A further important milestone in the history of German television was the launching of Germany’s second public channel, ZDF. What did this do for the choice of programs?

Up to that point, there had only been one channel of the ARD. In its day ZDF was the most innovative and modern channel in Europe, with all kinds of new formats. Das aktuelle Sportstudio (a sports program) was a huge hit because it was the first time the studio itself was shown in all its technological glory with rows of chairs, lights, and cameras. ZDF also paved the way for the first series that did not depict family situations – Percy Stuart, for example, was a series about a pop-art agent along American lines. The quiz show, Wünsch dir was (Make A Wish), experimented with the first forms of viewer participation.

How did the advent of the private TV stations in 1985 change the public broadcasting scene in Germany?

The admission of the private TV stations onto the broadcasting scene coincided with the first moves towards digitalization. This led to changes in image-processing methods, television developed a new style. The number of channels soared, television was totally transformed, in sociological terms, too. It was also the time when the first music channels came into being. International channels like MTV and Viva changed the aesthetics of television sustainably.

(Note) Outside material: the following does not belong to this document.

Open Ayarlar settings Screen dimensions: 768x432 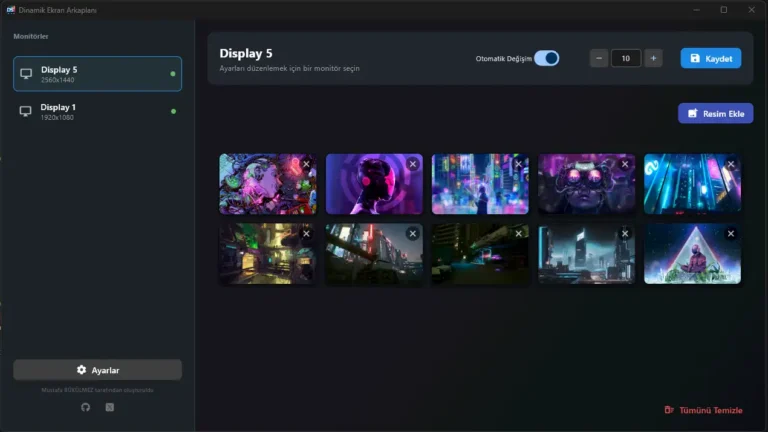click(x=97, y=370)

All the German channels also developed their own particular, visual design, in order to be instantly recognizable and to promote brand loyalty.

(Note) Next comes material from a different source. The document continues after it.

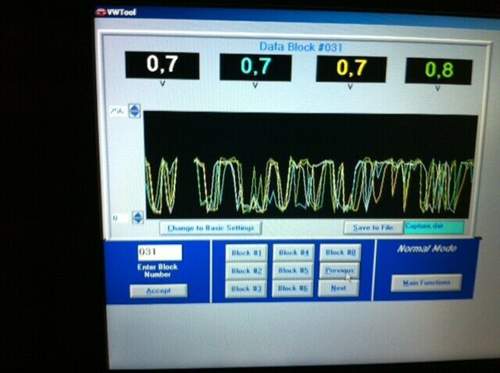Click the block number input showing 031

coord(160,252)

Television will no longer be the key medium

How does the medium of television interact with society, or what influence does television have on major events?

The fall of the Berlin Wall in 1989, for example, might actually never have happened had it not been for television. Television was live on the spot at the main events leading up to the fall of the Wall and reunification – for example, when the German Foreign Minister at the time, Hans-Dietrich Genscher, announced from the balcony of the German embassy in September 1989 in Prague that the GDR citizens, who had taken refuge there and were waiting for exit visas, could now leave for the West. The people in the GDR also found out about what was happening in their country via West-German television. Television made a major contribution to reinforcing and supporting the opposition to the regime of the SED – the Socialist party of the GDR.

Since the turn of the millennium, television has been consumed more and more via the Internet. Does conventional, linear television still have a future?

In our neo-liberal, achievement-oriented society that puts us under constant pressure to be active, watching the “goggle-box” has become a ritual that takes the pressure off. Nevertheless in future television will no longer be the leading medium it used to be. What is more, television has always been in a state of flux. The television of the 1950s was really quite different from the television of 1985. In future, there will be a recognizable form of traditional television and a new, transformed hybrid form developing on the Internet.

Compared to other countries, are there any notable differences when it comes to the way Germans use and watch television?

In the case of the German-French channel, ARTE for exemple, mass-media cultures have run up against some very different understandings of what television should be and this has led to the development of its very own mixed form of television. ARTE is more representative of the aestheticisation of television than MTV, for example. The new graphic design came to Germany via France. Before ARTE there was also not so much focus on high culture in Germany. In other respects, Germany is naturally oriented to the USA, by far the largest television market in the world. The USA, for example, is famous for producing TV series at the highest possible level, productions that even surpass cinema films when it comes to their design. Germany is now following suit in this domain.
 

Lorenz Engell is a media scientist and a professor for media philosophy at the media faculty of the Bauhaus University in Weimar. He is furthermore Director of the Internationales Kolleg für Kulturtechnikforschung und Medienphilosophie/IKKM (International Institute for Research of Cultural Techniques and Media Philosophy) in Weimar.